Oggi, però, è più difficile far circolare questi microorganismi: le leggi antiterrorismo, quelle sul materiale biologico e sugli ogm rendono complicato il lavoro delle biobanche.
«In più», aggiunge Deheer-Graham, «manca una regolamentazione internazionale sull’invio di biomateriale. In passato era più facile farlo circolare; oggi, il protocollo di Nagoya (2010) stabilisce che gli eventuali vantaggi economici derivanti dall’uso di un organismo debbano essere suddivisi fra il Paese fornitore e quello ricevente. È più facile farlo in Europa che fuori».
5. Tessuti
Pur con tutte queste difficoltà, nell’ultimo anno le Culture Collections hanno inviato 25mila materiali biologici in tutto il mondo (Europa soprattutto).
I più richiesti, però, non sono batteri e virus, bensì le linee cellulari. Ovvero, campioni di tessuti umani sani o malati.

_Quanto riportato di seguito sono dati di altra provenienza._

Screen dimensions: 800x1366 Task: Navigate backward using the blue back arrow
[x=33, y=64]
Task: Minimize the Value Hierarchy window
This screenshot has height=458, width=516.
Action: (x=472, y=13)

A Porton Down ne hanno oltre 40mila per 50 diversi tipi di tessuto. È in questa sezione l’articolo più caro della banca, il cancro alla cervice uterina: costa 574 €.
«Le linee cellulari sono fondamentali per testare nuovi farmaci o per verificare la tossicità di sostanze senza dover ricorrere a cavie viventi», spiega Russell. «Molte scoperte sul cancro al seno, sul diabete, o sull’effetto dei cosmetici sulla pelle sono state fatte su questi campioni. A patto che siano certificati».

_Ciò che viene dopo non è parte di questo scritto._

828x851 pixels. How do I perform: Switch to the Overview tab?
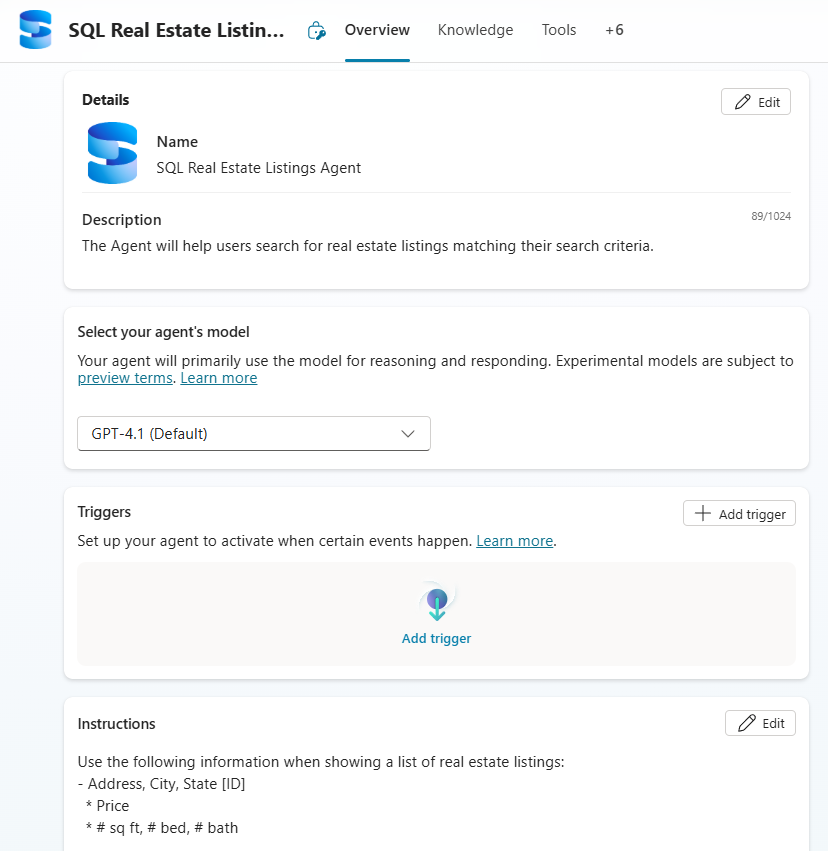[x=377, y=30]
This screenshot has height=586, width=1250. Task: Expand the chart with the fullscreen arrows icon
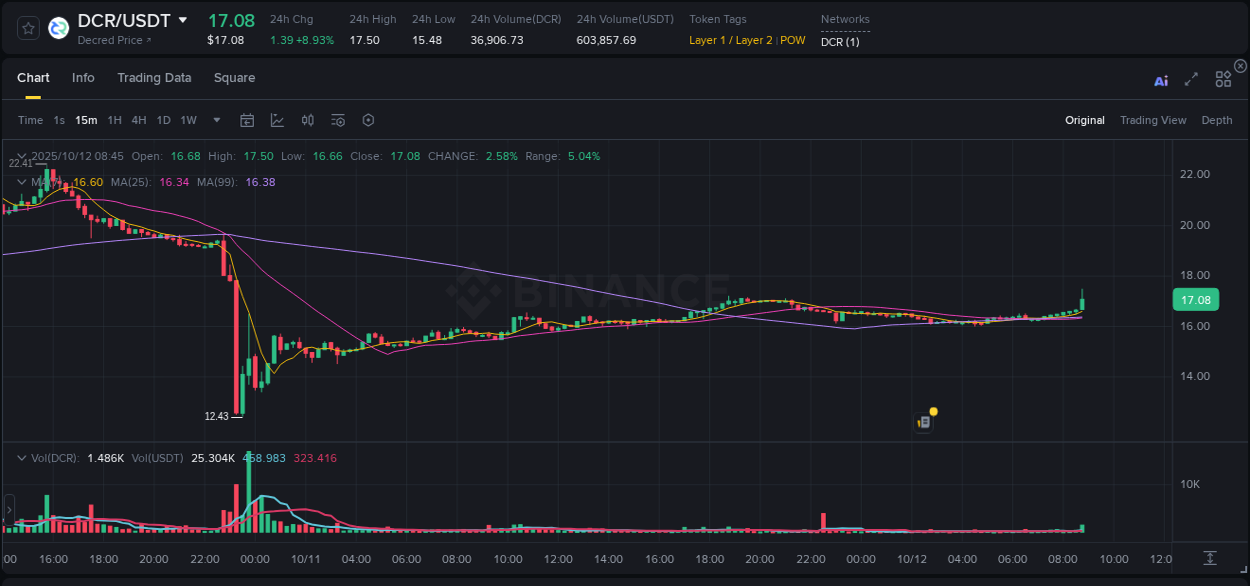[1191, 80]
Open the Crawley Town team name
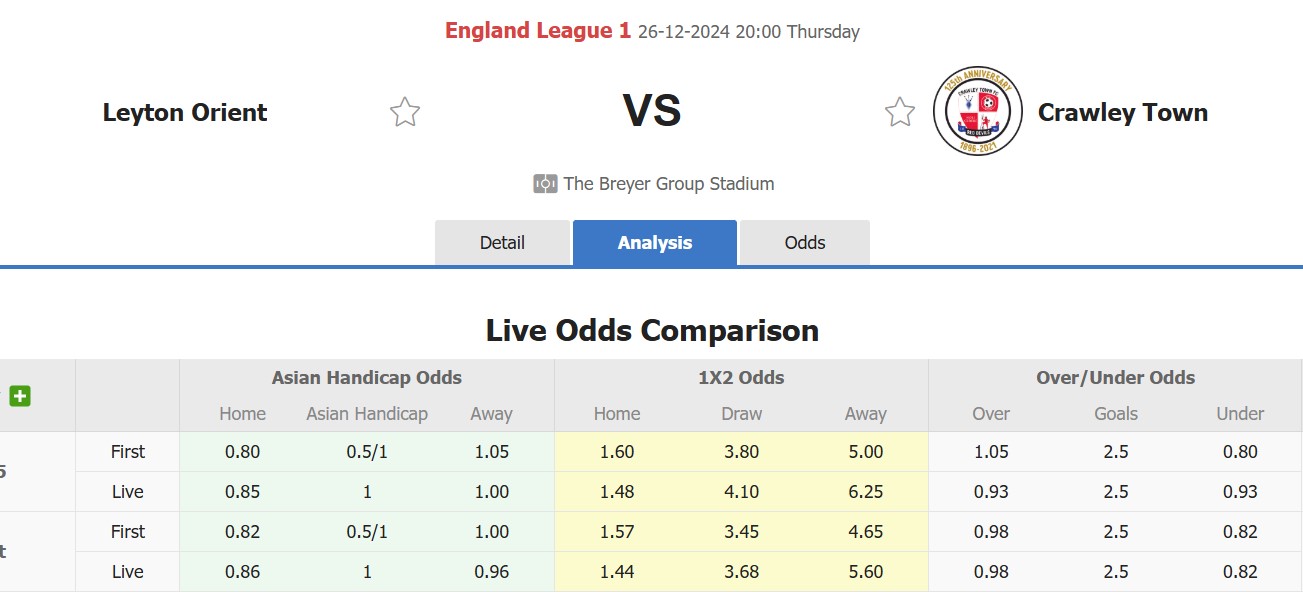1303x592 pixels. [1122, 113]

Il che non è scontato: nel 2012 l’autorevole rivista scientifica Nature aveva invitato 56 laboratori a replicare i propri esperimenti in oncologia davanti a un esperto indipendente. Si scoprì che solo l’11% aveva usato modelli cellulari appropriati.
«Alcuni biologi credono di studiare le cellule tumorali del cancro al seno, e invece stanno facendo esperimenti su colture di cancro alla cervice uterina», dice Russell. «Per questo sempre più laboratori si rivolgono a noi per avere campioni Doc». Cosa succederà alle Culture Collections dopo la Brexit?
«Non sappiamo», risponde Russell. «Siamo preoccupati, come tutti gli scienziati britannici: la collaborazione con l’Europa è fondamentale e per ora continua. Siamo nati nel 1920 per fornire risorse certificate per il progresso della scienza. E ci crediamo ancora: il virus Ebola lo inviamo gratis proprio per favorire la ricerca di una cura».